One participant shared on social media that the exhibit reminded her of the journey to motherhood. Relating to her experiences of how in the moment of becoming a mother everything she was before fell away. Of how one can feel lost and broken, trying to fit the pieces of her new life into the old expectations of her being. Inspired instead to accept who she is in the present and to take the parts that now resonate and leave those things that no longer light us up.
 
Perhaps what surprised me the most with ReThink Recovery is that in the end, the exhibit had very little to do with me. Although the works gave insight into my deeply personal journey – based on the reactions people shared with me – visitors walked away seeing recovery in ways that are meaningful to them.
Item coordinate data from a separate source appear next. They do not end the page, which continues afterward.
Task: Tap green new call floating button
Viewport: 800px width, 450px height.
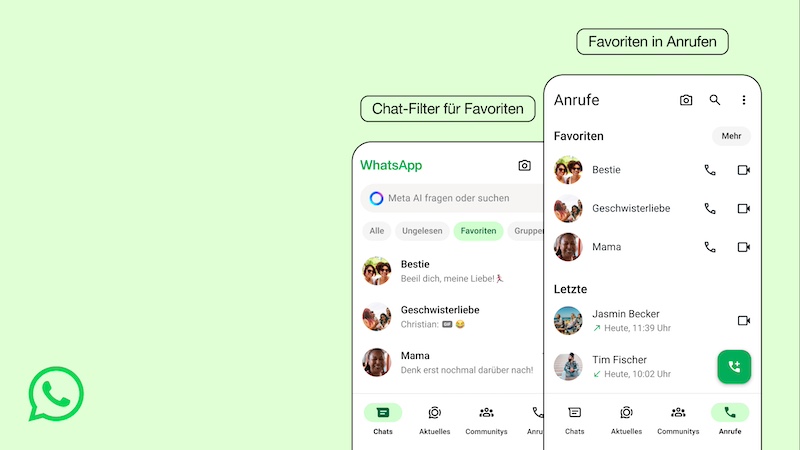Action: point(734,366)
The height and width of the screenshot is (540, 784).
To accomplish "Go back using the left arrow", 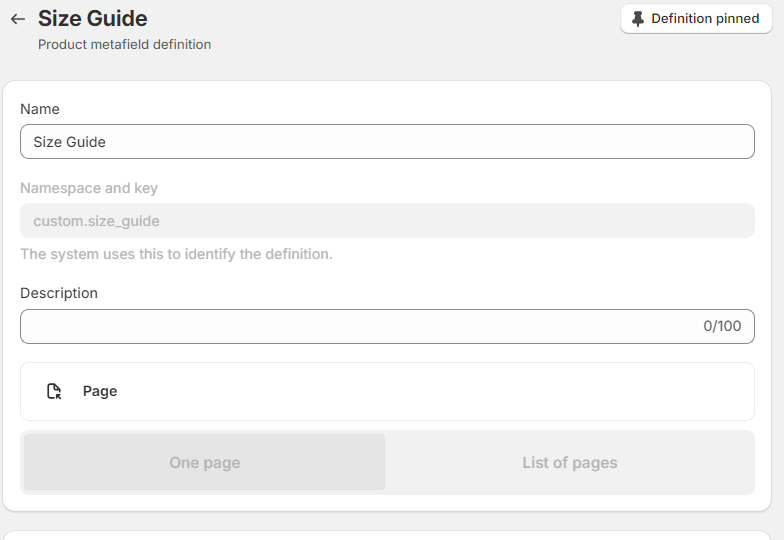I will (x=18, y=19).
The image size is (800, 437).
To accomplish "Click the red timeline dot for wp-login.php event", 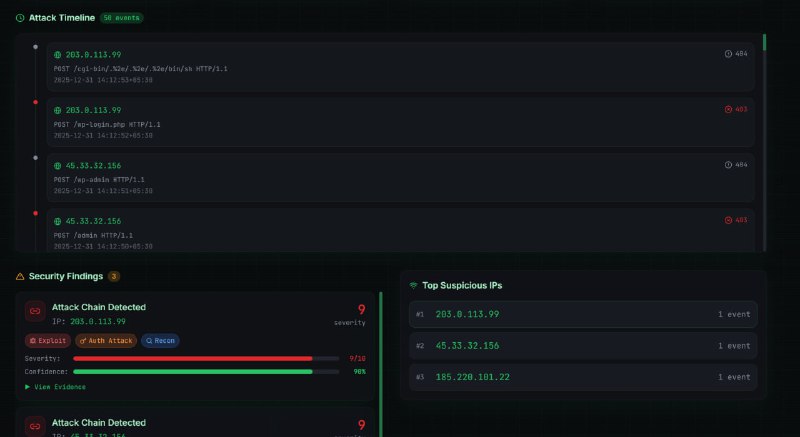I will pos(35,102).
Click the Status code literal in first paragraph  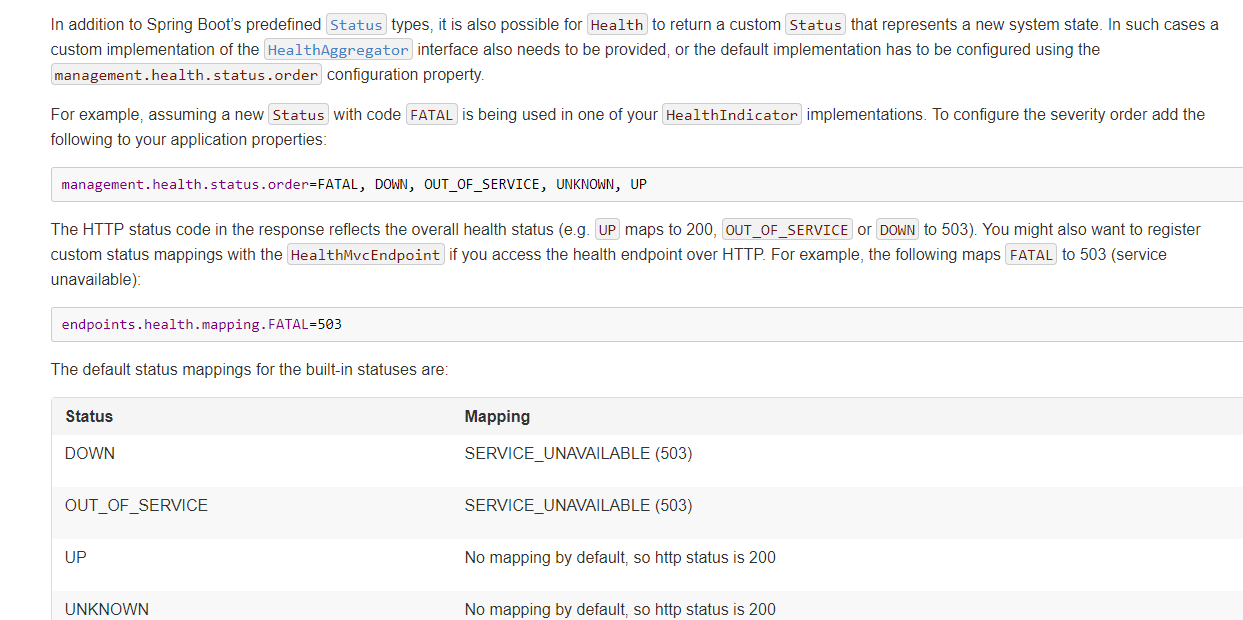coord(356,24)
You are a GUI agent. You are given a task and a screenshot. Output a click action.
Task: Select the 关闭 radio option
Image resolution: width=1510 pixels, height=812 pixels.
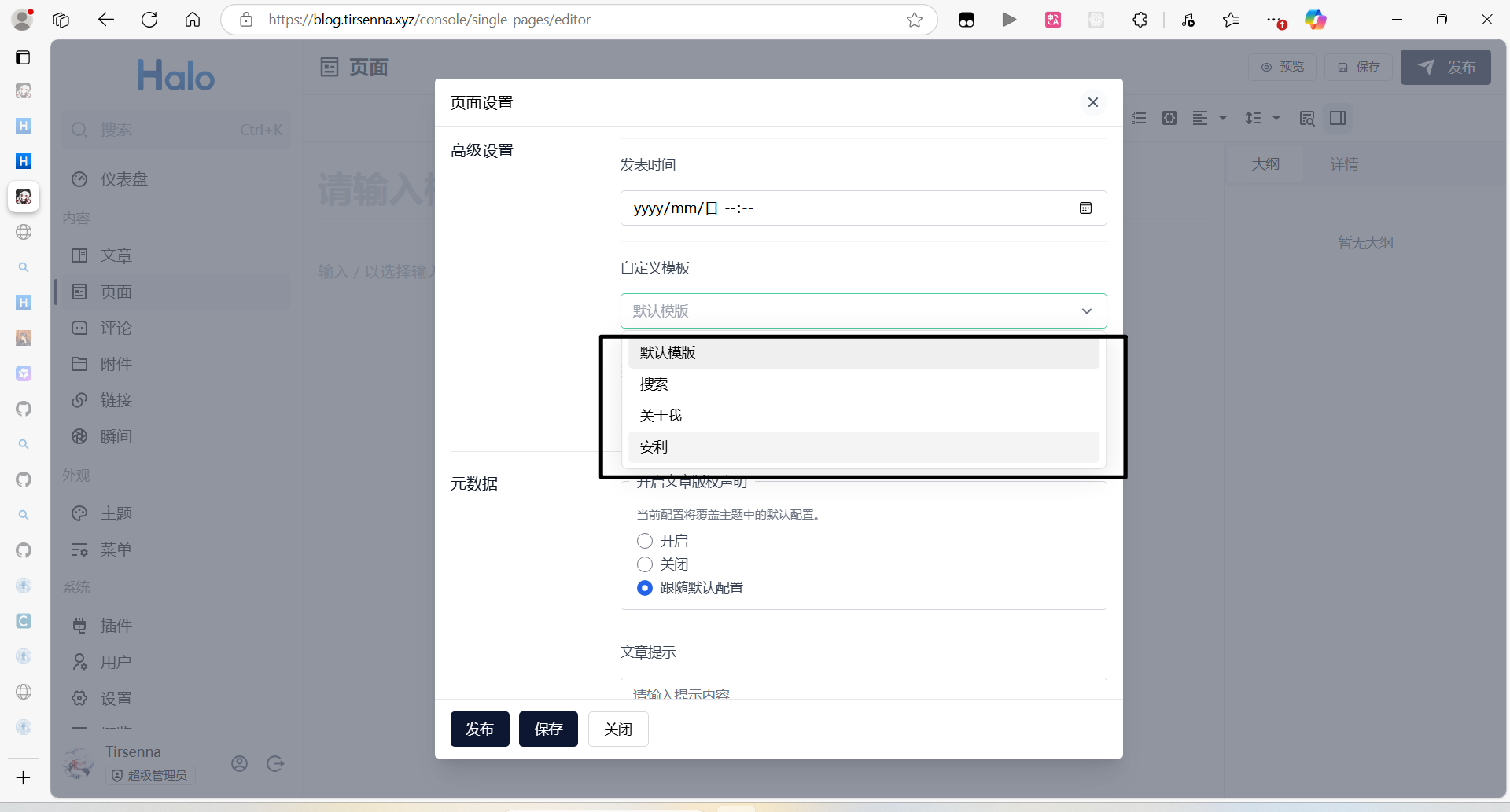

The exhibit evoked deeply personal questions. Most importantly, a dialogue was started. That to me is undoubtedly the most gratifying and beautiful part of this entire experience.
 
I am grateful to Lakeshore Arts for inviting me to host a solo exhibit and for their tireless support over the past few months to make ReThink Recovery a reality. I would also like to acknowledge the Ontario Arts Council for their generous support through the Exhibition Assistance Fund.